I'm confused by this step that you reference:

and then started the device plugin with kubectl apply -f https://raw.githubusercontent.com/NVIDIA/k8s-device-plugin/v0.16.1/deployments/static/nvidia-device-plugin.yml

The helm install/upgrade command already starts the device plugin configured to be aware of the configs you point it at. The static deployment from the URL you reference is not aware of these configs and would require a substantical amount of addition code to make it aware of them (which is why helm is the preferred installation method for the plugin).

@y-shida-tg
Copy link
Author

The helm install/upgrade command already starts the device plugin configured to be aware of the configs you point it at. The staticdeployment from the URL you reference is not aware of these configs and would require a substantical amount of addition code to make it aware of them (which is why helm is the preferred installation method for the plugin).

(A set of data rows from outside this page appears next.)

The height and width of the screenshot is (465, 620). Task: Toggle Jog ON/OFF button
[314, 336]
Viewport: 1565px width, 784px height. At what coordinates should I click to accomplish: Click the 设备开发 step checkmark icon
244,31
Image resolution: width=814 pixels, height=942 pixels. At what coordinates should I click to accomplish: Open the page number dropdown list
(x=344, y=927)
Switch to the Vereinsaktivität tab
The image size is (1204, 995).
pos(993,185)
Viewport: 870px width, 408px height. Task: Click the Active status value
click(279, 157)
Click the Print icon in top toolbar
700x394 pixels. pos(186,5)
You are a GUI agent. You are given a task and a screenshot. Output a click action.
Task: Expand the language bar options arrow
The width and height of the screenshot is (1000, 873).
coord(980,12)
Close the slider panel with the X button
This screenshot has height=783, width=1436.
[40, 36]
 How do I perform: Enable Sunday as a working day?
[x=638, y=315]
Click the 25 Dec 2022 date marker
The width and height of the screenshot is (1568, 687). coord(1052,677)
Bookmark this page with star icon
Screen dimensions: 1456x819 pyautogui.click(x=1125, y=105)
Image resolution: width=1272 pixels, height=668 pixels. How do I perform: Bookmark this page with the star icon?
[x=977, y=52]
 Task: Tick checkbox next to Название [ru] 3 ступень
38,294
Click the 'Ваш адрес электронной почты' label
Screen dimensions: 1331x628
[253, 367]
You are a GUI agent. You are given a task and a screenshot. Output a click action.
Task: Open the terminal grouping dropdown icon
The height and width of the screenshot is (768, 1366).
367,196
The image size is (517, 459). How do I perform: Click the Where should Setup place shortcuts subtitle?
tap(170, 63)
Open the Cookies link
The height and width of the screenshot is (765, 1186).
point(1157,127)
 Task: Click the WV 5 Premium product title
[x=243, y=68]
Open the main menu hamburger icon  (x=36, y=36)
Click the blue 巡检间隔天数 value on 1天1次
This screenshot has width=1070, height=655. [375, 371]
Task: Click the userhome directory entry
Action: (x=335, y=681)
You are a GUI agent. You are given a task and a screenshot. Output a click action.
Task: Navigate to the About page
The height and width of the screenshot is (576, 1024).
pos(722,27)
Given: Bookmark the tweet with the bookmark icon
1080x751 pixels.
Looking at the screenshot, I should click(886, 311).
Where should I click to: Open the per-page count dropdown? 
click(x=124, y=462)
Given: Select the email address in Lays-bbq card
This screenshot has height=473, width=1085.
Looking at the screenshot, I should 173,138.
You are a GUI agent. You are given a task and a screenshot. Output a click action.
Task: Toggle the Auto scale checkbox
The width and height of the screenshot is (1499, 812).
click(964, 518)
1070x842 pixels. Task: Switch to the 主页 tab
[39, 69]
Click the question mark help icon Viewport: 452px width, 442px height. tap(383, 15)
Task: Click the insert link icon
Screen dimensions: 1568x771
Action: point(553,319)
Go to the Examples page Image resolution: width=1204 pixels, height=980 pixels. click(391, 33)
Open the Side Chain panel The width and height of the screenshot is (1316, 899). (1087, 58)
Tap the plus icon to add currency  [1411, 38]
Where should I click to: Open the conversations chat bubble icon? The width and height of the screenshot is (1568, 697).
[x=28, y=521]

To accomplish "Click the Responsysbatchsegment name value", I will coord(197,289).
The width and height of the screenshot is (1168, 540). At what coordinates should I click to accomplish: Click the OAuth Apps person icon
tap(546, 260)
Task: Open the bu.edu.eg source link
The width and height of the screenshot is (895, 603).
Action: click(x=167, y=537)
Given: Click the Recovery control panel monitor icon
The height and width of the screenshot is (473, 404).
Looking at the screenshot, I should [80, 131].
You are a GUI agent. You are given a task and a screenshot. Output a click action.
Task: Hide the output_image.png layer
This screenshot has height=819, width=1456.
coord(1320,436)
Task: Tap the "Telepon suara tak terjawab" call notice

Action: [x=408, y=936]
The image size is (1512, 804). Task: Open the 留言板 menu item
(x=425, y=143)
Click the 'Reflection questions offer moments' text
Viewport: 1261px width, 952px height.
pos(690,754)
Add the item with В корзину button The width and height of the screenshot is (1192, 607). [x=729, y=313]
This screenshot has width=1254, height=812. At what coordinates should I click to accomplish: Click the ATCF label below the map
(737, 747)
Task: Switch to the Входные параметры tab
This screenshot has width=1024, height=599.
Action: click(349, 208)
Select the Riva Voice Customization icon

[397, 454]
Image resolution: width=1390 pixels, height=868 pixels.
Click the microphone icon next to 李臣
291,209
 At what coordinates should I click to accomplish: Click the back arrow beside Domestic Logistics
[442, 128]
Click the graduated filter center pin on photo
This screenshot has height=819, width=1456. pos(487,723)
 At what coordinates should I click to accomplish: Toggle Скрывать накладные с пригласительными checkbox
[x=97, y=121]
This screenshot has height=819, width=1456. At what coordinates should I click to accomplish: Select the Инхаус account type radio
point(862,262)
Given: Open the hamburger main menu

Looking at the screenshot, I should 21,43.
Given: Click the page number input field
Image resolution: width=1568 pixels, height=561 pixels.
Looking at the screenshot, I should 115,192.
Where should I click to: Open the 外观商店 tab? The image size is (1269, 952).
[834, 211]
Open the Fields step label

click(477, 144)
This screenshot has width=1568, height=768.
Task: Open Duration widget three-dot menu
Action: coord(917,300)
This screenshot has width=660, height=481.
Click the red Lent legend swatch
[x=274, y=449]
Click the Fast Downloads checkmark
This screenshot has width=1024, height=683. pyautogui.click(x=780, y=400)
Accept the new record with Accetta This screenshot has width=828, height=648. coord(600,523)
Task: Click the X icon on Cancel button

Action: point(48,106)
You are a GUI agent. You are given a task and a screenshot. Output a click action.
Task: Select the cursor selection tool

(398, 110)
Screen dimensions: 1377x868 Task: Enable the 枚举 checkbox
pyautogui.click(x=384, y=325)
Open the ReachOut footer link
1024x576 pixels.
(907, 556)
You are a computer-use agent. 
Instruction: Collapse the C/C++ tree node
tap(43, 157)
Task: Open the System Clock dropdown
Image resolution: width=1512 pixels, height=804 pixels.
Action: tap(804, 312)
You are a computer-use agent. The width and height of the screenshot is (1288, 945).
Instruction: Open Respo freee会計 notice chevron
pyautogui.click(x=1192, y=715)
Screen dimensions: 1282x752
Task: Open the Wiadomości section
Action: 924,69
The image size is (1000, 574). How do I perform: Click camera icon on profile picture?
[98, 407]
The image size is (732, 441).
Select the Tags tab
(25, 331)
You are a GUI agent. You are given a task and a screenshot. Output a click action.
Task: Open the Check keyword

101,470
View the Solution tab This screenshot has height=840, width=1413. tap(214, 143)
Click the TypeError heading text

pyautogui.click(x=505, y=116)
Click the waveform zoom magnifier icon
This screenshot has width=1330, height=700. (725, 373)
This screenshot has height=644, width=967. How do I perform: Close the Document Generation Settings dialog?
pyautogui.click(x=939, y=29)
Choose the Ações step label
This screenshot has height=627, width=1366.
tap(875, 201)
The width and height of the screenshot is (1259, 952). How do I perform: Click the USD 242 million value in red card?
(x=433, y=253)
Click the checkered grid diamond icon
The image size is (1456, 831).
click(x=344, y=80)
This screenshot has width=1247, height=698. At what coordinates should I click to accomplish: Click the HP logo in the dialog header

According to the document, I tried to proceed only with helm operations, but the node information is as follows, and the nvidia-device-plugin was not running.

Capacity:
nvidia.com/gpu: 0
Allocatable:
nvidia.com/gpu: 0

I believe the issue is that the nvidia-device-plugin does not start with helm operations.
Are there any items to check?

Below are the command and configuration details.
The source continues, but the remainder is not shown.